Just getting back to the OP: another vote to just add the stuff. You won’t taste any “rotten fish” taste, and if you are put off by the idea of things being “off”, then remember that you probably eat cheese, and that’s an “off” thing that freaks out most SE Asians (I love cheese, but can see their point: “What? That stuff is squirted out of a farm animal’s body, and if that isn’t bad enough, you let it go bad before you eat it!”).
If I haven’t been able to convince you, and you really, really can’t bring yourself to add the fish sauce, then I would go against the advice upthread to add soy as a substitute. Soy is very strongly flavoured and can overpower dishes it’s not designed for (most SE Asian curries, etc don’t use soy as it would seriously conflict with the delicate coconut notes). If you must susbstitute, then use plain ol’ table salt (maybe with a tiny amount of chicken stock), and hope that the other curry flavours will carry it off.
In all honesty, it’s one of those things where if I were cooking for you, I’d be tempted to lie to you and say I didn’t put the fish sauce in, and only tell you that I did when you’re smacking your lips after the second helping you’d asked for.
And if you still want to add soy - if you must - DO NOT add the Japanese stuff (Kikkoman etc). The cheaper “hydrolised vegetable protein” ones are milder and (marginally) better suited to your needs.
Don’t do that. If someone did something like that to me, I would never eat with them again until they had apologized profusely and sworn on whatever they believed in that they would never do anything of the sort again. If they didn’t apologize, I doubt I would be friends with them any more. And if they did apologize and never do it again, I still wouldn’t trust them as much as I had before they did that, at least not without many years of scrupulously honest behavior after the incident backing them up. I have the right to not eat whatever I don’t want to eat, for whatever reason.
Another thing to consider is that fish sauce changes in taste and intensity considerably once cooked. I am not fond of raw fish sauce but cant imagine most of my thai and cambodian dishes without it. I also make an amazing salad dressing with fish sauce, lime juice (LOTS) and chili sauce. The lime juice smoothes out the fish saice too.
Always cook your sauces. Fish, Oyster, Hoisin, all of them. And they all taste like all-get-out if you just have them by themselves. They are not ketchup.
My Asian food product choices are very limited here in Puerto Rico. This is Kikkoman country and nothing else. I used to like LaChoy at some point in life but then changed to Kikkoman and stopped trying around.
Kikkoman is brewed. This makes it heavy and complex in flavour. Great for what it’s designed for, but not so good for some SE Asian dishes.

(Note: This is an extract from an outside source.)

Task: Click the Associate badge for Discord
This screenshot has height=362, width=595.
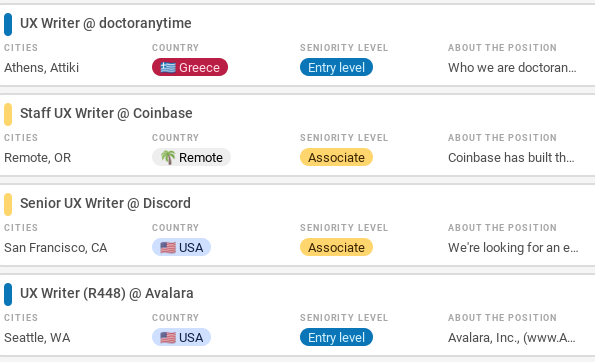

Most of my… actually, no… EVERY SINGLE Vietnamese friend I have (and I have heaps because of where I live and work) uses Maggi “Seasoning”. That’s the one that comes in the squarish bottle with the red and yellow label. It doesn’t mention “soy” anywhere on the label because it’s not technically a soy sauce (it’s that hydrolised vegetable protein stuff) - but it is used in place of one. This stuff is great for all Vietnamese food that calls for soy. Failing that, find a Chinese grocery and just pick a brand at random (don’t go to a Japanese or Korean place though).
There was some sort of media beat-up health scare a few years ago regarding hydrolised vegetable protein. All my Vietnamese friends promptly switched to Kikkoman. They lasted about a week.
Off hand I can think of several Thai dishes where the fish sauce is not cooked. Som tum would be the principal example. Although I agree that fish sauce is a bit, um, pungent for eating straight up.
The Vietnamese will use it as an uncooked condiment sometimes, but they usually mix it up with a little water and whatever else takes their fancy. About the only time I’ll use undiluted, uncooked fish sauce is when I squirt a liberal dose of it into my pho - but that’s soup so it’s cheating a bit as fart as saying it’s ‘undiluted’.